The clinical signs associated with nasopharyngeal polyps are related to progressive growth down the auditory canal, occlusion of the auditory canal, or gradual growth and expansion into the posterior pharyngeal region. Most masses are visible within the posterior pharynx at the time of clinical presentation, both clinically and radiologically (30/31 cases in one study [4]). Visualization is facilitated by forward traction on the soft palate. Clinical signs of the expanding mass in the posterior pharynx include inspiratory stridor and snoring [5], nasal discharge, gagging, and sneezing [5]. Nasal breathing may be compromised [22], and sleep may be interrupted because of a need to mouth breath. Severe obstruction may result in dyspnea, cyanosis, and syncopal collapse [15]. Breathing difficulties and/or decreased ability to smell may result in significant inappetence. Large masses may impinge on the larynx and cause voice changes and may produce dysphagia. Affected cats may want to eat, but may have difficulty in swallowing. Halitosis may be significant [3]. These various problems may produce significant weight loss and loss of general bodily condition. Affected patients are prone to the development of secondary bacterial rhinitis or sinusitis. These signs may contribute to the symptoms and may be difficult to differentiate from the signs associated with polyps. Lower respiratory tract disease (pneumonia) can develop in chronic or severe cases, likely owing to compromise of large-airway clearance mechanisms. Neurologic signs associated with nasopharyngeal polyps are uncommon (noted in 3 of 31 cases in one study [4]). These are most likely related to the development of secondary infection within the middle ear as suggested for aural polyps.

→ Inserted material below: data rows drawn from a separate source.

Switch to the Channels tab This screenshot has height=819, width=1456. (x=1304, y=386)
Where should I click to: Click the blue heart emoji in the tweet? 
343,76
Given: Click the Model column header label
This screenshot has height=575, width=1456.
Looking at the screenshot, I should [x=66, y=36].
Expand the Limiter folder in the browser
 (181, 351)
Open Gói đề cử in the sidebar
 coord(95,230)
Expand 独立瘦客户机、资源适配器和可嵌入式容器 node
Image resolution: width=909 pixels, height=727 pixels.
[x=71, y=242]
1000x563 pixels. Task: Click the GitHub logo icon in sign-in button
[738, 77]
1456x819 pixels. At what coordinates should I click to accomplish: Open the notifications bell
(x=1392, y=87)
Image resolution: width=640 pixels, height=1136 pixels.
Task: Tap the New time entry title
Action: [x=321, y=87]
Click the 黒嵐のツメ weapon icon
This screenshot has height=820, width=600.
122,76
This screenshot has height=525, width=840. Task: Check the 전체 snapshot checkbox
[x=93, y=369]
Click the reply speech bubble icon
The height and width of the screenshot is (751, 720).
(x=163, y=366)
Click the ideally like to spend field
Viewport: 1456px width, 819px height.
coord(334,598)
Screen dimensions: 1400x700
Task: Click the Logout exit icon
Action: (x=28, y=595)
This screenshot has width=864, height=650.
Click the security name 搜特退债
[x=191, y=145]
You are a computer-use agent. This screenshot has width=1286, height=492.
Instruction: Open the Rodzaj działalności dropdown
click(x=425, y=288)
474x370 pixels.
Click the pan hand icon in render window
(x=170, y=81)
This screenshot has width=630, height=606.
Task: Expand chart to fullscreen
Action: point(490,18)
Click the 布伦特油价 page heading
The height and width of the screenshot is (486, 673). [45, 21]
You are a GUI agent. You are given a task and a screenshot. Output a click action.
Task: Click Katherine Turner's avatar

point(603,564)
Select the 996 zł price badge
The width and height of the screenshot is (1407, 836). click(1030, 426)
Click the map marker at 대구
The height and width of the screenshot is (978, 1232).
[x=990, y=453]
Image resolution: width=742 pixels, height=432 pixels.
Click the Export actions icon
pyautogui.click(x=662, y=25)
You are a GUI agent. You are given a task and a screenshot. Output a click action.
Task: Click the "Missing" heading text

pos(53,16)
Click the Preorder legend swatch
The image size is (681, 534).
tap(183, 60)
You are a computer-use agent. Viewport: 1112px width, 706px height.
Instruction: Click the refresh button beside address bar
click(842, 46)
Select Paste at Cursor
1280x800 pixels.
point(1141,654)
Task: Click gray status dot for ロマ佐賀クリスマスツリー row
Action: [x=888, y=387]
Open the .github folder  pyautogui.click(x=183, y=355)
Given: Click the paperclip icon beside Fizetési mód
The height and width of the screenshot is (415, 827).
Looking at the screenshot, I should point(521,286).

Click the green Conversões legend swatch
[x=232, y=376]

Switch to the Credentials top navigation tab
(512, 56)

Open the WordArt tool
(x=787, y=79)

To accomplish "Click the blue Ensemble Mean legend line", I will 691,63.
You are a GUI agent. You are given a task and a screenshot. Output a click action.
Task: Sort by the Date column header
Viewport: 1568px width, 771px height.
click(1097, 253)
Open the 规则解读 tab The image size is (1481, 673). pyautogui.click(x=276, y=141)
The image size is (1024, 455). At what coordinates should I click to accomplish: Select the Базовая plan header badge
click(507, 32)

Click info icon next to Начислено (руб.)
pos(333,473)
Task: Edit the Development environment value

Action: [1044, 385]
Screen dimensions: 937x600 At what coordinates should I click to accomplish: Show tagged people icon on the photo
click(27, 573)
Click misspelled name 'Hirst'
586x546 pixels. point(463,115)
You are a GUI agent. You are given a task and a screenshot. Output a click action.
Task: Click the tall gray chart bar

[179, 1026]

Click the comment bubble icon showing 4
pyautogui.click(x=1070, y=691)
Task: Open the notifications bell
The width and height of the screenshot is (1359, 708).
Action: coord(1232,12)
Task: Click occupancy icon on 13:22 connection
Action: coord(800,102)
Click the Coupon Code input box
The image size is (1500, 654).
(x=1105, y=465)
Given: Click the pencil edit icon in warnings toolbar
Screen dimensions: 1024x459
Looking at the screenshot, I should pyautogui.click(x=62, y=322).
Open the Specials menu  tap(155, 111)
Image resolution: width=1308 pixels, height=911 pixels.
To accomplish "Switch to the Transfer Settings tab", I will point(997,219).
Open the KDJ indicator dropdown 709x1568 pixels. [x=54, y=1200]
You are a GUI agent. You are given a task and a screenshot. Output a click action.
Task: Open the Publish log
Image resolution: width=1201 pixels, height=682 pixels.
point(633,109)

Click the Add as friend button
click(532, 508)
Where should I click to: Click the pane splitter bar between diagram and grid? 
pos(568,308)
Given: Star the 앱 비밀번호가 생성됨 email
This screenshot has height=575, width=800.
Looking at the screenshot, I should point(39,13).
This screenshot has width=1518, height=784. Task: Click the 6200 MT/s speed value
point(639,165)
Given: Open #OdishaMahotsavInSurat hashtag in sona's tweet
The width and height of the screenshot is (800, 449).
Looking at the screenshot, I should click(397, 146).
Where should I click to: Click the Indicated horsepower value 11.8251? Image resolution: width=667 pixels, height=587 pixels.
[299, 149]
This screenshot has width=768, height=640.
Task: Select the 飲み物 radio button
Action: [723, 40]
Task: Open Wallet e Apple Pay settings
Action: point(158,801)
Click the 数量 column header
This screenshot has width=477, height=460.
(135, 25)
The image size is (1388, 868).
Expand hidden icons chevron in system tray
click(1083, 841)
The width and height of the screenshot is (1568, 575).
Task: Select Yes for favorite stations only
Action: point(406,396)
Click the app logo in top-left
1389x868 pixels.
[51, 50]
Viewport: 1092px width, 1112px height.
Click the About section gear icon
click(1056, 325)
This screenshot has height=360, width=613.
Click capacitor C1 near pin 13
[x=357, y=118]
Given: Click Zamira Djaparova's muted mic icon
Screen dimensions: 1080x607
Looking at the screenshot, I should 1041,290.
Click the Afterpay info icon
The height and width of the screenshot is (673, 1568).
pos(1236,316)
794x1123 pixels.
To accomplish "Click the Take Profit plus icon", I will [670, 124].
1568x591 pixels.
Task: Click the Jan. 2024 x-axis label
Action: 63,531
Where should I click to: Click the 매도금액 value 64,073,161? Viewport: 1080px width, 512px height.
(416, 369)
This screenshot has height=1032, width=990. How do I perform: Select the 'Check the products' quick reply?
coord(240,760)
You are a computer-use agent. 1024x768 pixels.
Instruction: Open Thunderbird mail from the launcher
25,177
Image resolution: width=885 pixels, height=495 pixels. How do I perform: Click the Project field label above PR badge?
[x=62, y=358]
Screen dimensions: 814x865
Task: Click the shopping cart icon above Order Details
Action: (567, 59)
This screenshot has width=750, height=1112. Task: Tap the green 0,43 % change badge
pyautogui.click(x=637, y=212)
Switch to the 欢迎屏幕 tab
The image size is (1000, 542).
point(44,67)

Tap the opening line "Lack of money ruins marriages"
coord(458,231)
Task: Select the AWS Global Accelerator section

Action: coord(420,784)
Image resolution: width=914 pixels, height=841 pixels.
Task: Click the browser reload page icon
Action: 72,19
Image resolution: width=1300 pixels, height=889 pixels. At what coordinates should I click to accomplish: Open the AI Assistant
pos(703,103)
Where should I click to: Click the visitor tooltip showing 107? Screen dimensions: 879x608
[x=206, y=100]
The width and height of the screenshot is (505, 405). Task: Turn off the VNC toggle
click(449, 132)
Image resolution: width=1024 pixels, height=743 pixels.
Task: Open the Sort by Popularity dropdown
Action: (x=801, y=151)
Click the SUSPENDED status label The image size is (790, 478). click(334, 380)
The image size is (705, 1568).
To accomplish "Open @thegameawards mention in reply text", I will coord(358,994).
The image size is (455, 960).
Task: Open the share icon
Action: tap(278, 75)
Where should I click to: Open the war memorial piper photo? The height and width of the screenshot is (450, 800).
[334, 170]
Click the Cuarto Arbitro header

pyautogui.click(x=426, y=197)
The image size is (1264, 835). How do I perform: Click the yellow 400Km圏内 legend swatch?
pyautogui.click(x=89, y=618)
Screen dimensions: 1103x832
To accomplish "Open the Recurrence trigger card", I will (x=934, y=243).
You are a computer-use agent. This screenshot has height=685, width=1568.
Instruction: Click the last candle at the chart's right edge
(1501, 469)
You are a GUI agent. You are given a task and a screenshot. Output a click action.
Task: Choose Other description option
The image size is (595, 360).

Factors Affecting Prognosis

Once polyps are clinically visible, the nature of the inflammatory process seems to make the masses relatively resistant to the effects of both anti-inflammatory and immunosuppressive dosages of oral glucocorticoids and topical glucocorticoids (for aural polyps) [8].

In those cases in which significant tissue is left within the bulla, regrowth is common [4,6,7]. In one study, mean time to regrowth was 3.5 months; range of 1 to 9 months [3]. This is most commonly noted with aural polyps treated with traction/avulsion [3,7] and is most likely related to the fact that, with this technique, significant polyp material remains within bulla. For this reason, many authors recommend VBO as the management of choice for both aural and nasopharyngeal polyps [4,7]. More recently, it has been noted that the use of a decreasing dosage regimen of oral glucocorticoids results in the lack of regrowth following partial removal via traction/avulsion of both aural and nasopharyngeal polyps [3]. Significant polyp remained within the bulla of affected patients and regrowth would have been expected in several. No regrowth was noted in 8 of 83 and 6/6 cases [23]. These observations would suggest that, even with significant polyp material left in the bulla, the creation of an acute inflammatory microenvironment through traction/avulsion allows the anti-inflammatory effects of glucocorticoids to be effective in causing residual polyp tissue to regress.